En una introducción felizmente
breve, El regalo prometido deja ver a Howard Langston (Schwarzenegger) como un
padre bienintencionado, cuya adicción al trabajo le impide dedicarle el suficiente tiempo
a su hijo de 8 años. El conflicto estalla a pocas horas de la Nochebuena, cuando Howard
todavía no compró el regalo que le había prometido a Jamie: Turbo Man, el muñeco
hipercodiciado por los chicos (todo rojo, mezcla de Buzz Lightyear aquel héroe de Toy
Story con el hombre-cohete Rocketeer) y que está agotado en las jugueterías
desde hace mucho tiempo. Lo que sigue es la carrera loca que emprende el padre para
conseguir el juguete y, por supuesto, redimirse. La historia, siempre in crescendo,
está narrada casi en tiempo real (un poco a la manera de Después de hora, aquella
fábula nocturna de Martin Scorsese) y transforma a la desesperada búsqueda del
muñequito en un espectáculo tan gracioso como exasperante.
Es probable que el espectador, fogueado en toda clase
de subproductos navideños, presienta desde el vamos que Arnold acabará asumiendo el rol
del inhallable Turbo Man para contento de su pequeñito. Pero El regalo prometido
aprovecha esa certeza para postergar larga y sabiamente aquel momento y densifica, en
tanto, las pequeñas historias y los jugosos personajes que jalonan la fallida, nunca
resignada, búsqueda de Howard. Así aparecen dos perfectos contrapuntos del protagonista:
Ted (Phil Hartman), el vecino que es opuesto a Howard por lo puntilloso (compró su Turbo
Man varios meses atrás) y se vale de una insoportable simpatía para intentar desplazarlo
de sus roles paternales y conyugales, y el cartero Myron (Sinbad, todo un astro en la TV
del Norte), especie de alter ego negro y proletario de Howard. Igualmente
distraído (también le falta un Turbo Man para ofrendar a su negrito), y con el que
llegará a entablar un duelo, personal, "a muerte", por el escurridizo fetiche
rojo.
Si en Ted brillan unos cuantos rasgos del formidable
Ned Flanders de "Los Simpson" (cuyos sarcasmos sobre la tiranía del mercado
parecen prolongarse aquí), Myron es una especie de comodín que entra y sale de la trama.

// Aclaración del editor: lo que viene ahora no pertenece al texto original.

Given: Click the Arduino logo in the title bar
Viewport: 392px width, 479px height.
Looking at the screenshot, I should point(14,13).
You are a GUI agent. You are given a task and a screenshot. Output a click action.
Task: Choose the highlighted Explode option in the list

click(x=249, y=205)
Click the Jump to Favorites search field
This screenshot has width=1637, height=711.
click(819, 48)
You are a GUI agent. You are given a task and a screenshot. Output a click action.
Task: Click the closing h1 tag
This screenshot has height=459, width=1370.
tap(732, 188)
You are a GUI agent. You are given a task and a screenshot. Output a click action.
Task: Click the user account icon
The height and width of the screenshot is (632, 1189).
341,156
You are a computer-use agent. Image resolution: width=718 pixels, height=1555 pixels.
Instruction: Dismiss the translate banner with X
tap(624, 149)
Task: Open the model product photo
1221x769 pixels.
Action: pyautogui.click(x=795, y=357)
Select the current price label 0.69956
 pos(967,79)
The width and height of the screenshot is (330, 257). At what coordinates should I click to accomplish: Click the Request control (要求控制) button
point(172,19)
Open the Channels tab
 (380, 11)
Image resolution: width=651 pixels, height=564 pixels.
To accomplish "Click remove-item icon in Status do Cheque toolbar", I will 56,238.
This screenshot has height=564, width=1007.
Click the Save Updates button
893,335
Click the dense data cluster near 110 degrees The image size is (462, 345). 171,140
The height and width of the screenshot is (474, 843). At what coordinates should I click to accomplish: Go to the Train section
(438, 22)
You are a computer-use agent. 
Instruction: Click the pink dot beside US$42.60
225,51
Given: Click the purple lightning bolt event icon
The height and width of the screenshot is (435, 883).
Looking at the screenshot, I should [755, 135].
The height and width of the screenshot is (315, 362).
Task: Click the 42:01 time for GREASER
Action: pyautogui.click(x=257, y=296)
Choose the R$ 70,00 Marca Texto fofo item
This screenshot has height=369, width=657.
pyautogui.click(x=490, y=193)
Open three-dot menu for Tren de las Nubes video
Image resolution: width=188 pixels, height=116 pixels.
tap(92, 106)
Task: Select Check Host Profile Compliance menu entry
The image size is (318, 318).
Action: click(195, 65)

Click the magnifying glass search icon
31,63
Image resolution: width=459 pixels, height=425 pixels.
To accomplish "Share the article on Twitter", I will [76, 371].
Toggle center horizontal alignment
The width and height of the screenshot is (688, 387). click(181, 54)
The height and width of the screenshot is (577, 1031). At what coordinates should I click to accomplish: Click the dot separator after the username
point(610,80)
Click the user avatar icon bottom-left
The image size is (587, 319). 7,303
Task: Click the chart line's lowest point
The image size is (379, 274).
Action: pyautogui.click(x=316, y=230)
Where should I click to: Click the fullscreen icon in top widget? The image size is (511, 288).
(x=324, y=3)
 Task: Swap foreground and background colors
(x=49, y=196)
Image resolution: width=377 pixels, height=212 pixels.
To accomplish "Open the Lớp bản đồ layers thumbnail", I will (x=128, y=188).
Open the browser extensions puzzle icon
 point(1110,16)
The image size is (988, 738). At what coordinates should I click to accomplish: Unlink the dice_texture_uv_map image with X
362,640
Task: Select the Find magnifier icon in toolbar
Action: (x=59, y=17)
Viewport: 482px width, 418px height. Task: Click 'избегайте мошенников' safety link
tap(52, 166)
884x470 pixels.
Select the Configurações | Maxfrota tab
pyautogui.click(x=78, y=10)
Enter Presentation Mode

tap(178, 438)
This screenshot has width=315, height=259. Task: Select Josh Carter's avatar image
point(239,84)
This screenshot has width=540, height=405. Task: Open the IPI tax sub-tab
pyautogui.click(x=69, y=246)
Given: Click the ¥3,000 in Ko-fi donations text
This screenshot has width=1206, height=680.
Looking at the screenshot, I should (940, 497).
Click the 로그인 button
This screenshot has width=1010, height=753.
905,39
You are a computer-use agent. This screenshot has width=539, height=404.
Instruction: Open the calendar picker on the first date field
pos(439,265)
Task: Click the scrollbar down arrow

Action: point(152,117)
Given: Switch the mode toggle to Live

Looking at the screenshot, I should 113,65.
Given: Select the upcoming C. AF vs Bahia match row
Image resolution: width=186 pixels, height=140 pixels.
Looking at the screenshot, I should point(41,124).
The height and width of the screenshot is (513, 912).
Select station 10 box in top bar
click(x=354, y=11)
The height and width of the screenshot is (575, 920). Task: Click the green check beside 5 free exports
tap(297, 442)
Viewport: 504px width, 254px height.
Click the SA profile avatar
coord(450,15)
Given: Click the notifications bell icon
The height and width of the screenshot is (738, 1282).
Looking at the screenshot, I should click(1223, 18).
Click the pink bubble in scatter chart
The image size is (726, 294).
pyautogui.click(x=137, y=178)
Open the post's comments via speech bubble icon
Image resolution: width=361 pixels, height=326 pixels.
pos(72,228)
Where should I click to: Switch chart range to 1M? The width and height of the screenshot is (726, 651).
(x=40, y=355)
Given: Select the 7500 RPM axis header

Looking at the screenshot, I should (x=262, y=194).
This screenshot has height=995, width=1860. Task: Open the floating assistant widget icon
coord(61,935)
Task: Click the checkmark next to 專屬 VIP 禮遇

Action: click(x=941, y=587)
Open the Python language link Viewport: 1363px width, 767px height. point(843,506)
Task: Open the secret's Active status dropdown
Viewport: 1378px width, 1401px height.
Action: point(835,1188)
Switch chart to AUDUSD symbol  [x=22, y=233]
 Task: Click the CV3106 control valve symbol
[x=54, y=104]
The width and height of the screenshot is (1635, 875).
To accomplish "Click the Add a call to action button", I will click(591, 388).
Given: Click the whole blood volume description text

Y comparte con otros personajes (una pandilla de papás Noel mafiosos, un molestísimo
oficial de policía) la tarea de frustrar a Howard cada vez que se aproxima a su objetivo.
Sin caer en la declamación, el relato crucifica a los grandes tótems del marketing
orientado a los infantes. El valor de Turbo Man, edificado por ingentes campañas
publicitarias televisivas, refleja un perverso juego de necesidad y culpa: produce deseo
en los chicos y obliga a los padres a adquirir la mercancía... o pasar por los peores
miserables. Las consecuencias de ese chantaje alumbran las escenas más desopilantes de El
regalo prometido, que son de locura colectiva en torno de los grandes centros
comerciales.
Entre los méritos de Brian Levant está el de haber
notado que Schwarzenegger, a falta de notable actor, es el más grande physique du
rôle que haya dado el cine de acción en mucho tiempo. No es el hombre ideal para
actuar en el sentido convencional, pero sí para entrar en acción. No lo puso,
pues, en el compromiso de dudosos histrionismos en los que ya había fracasado antes, sino
en una situación de apuro. En la más acuciante, acelerada, exagerada situación de apuro
que pudo imaginar, que es precisamente lo que Arnold necesita para funcionar. Y funcionó.